— RECORDS PROVIDED —
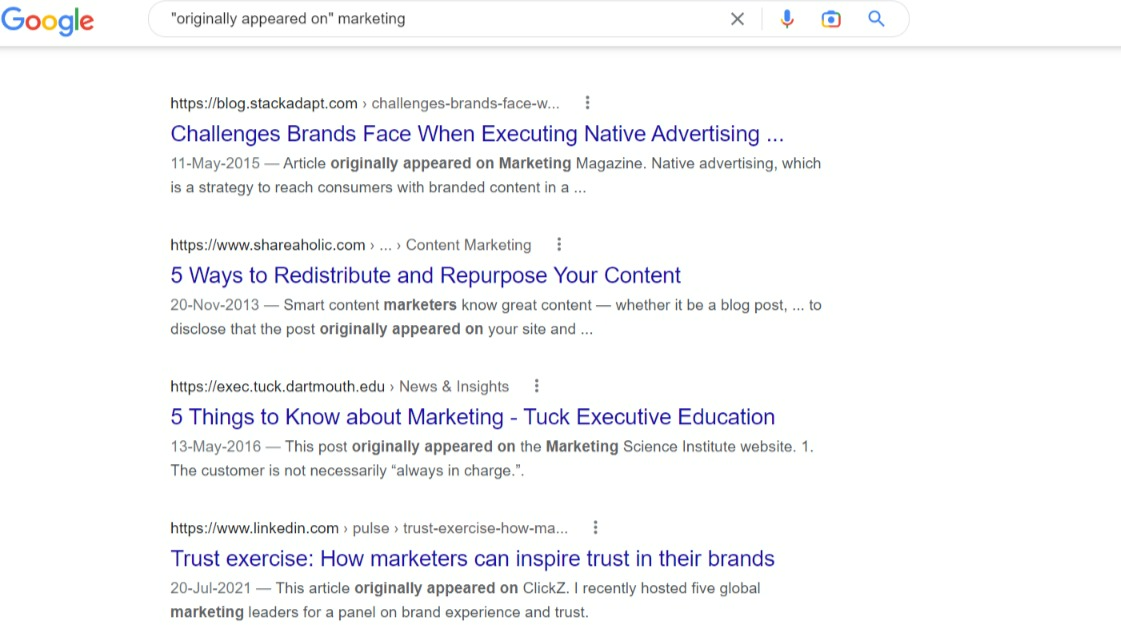Click the magnifier search button

(876, 19)
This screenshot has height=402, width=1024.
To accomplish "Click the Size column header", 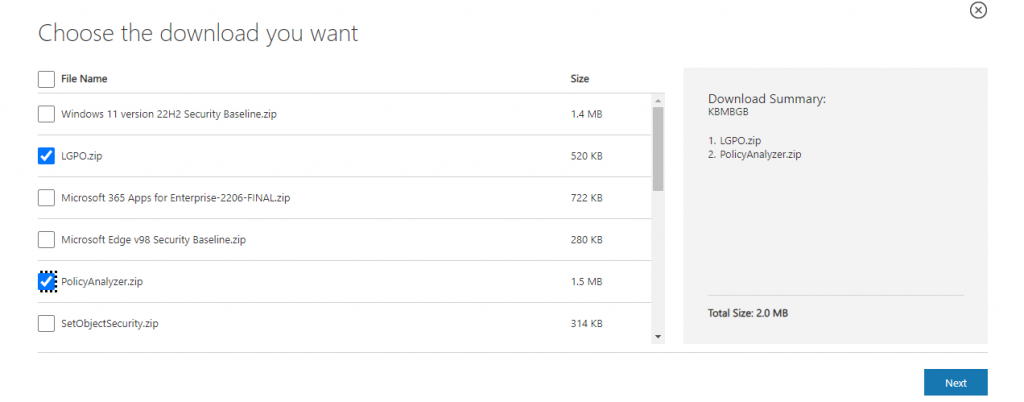I will [579, 79].
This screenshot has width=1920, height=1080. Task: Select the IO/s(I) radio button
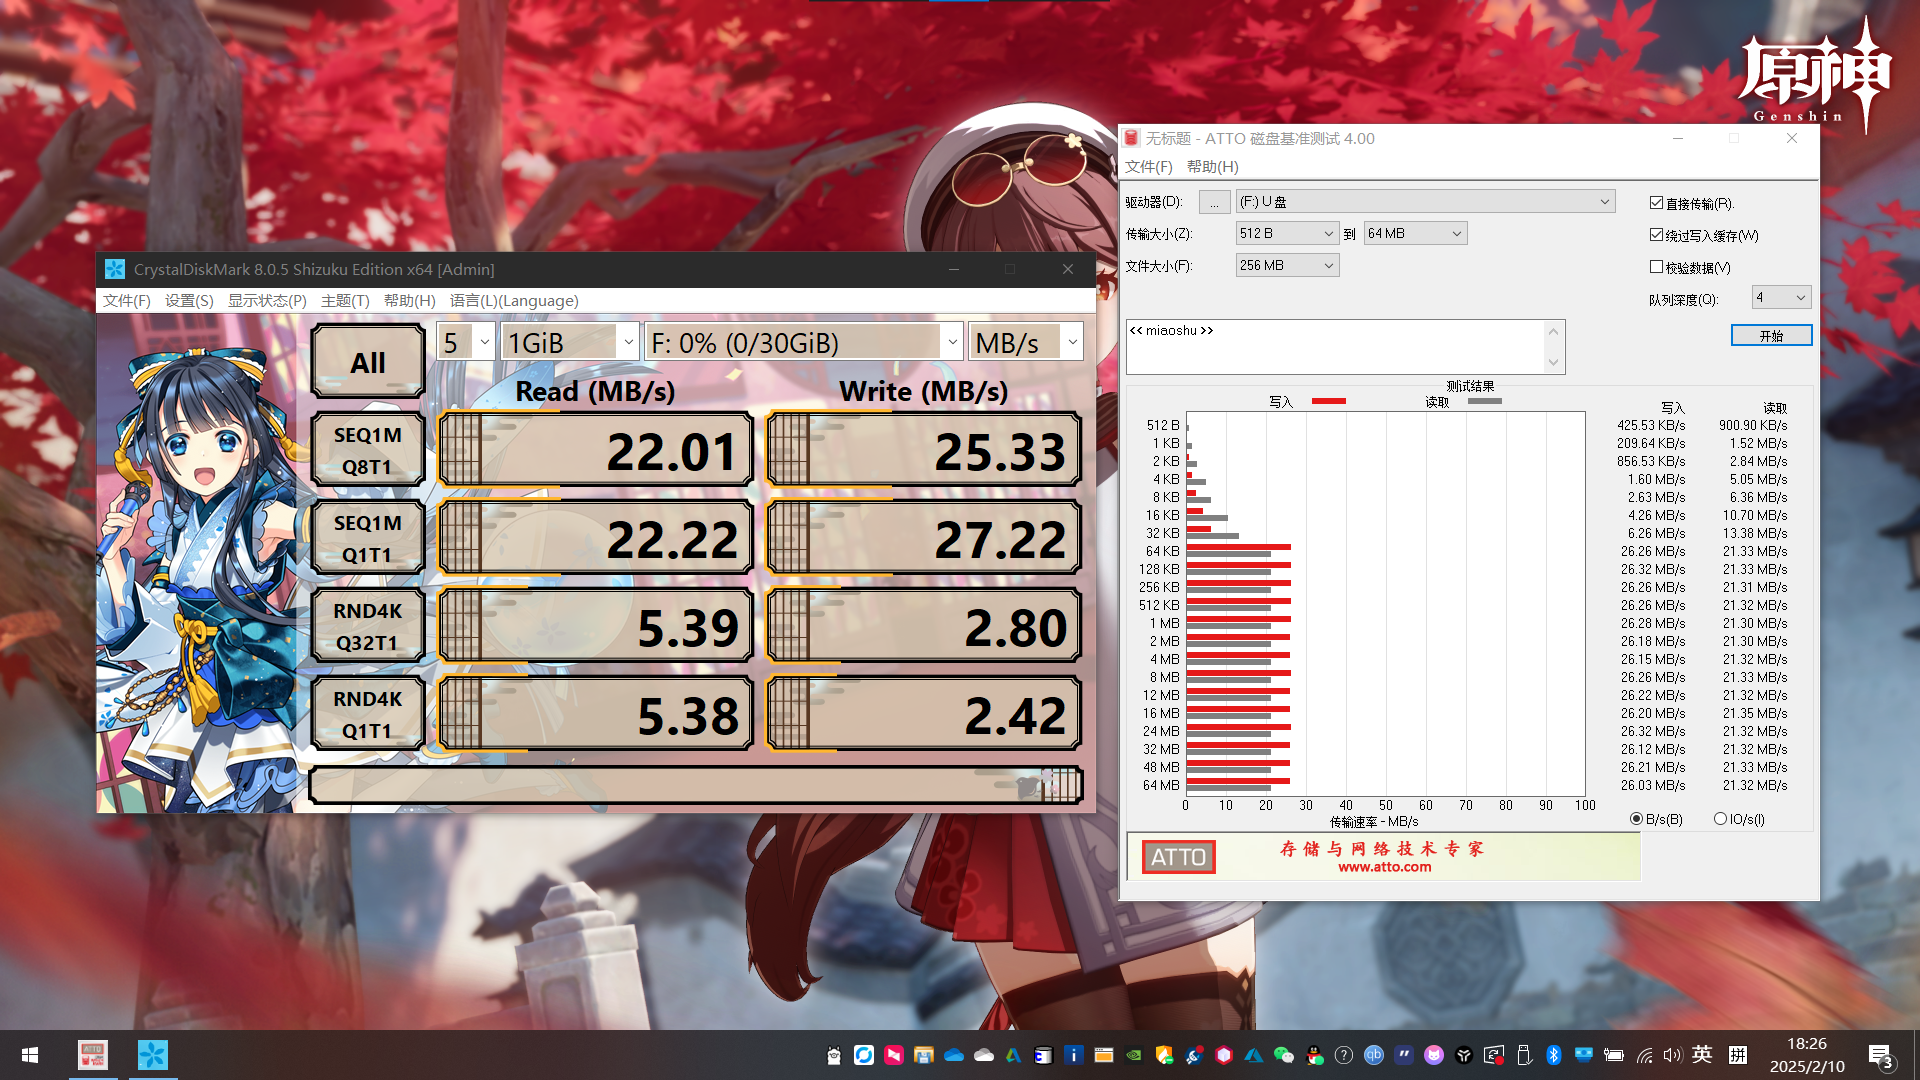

— YOUR TASK —
Report every line in the items above that contains the string "screenshot".

— THE COMPLETED TASK —
This screenshot has height=402, width=1024.
This screenshot has width=1920, height=1080. Task: Select the IO/s(I) radio button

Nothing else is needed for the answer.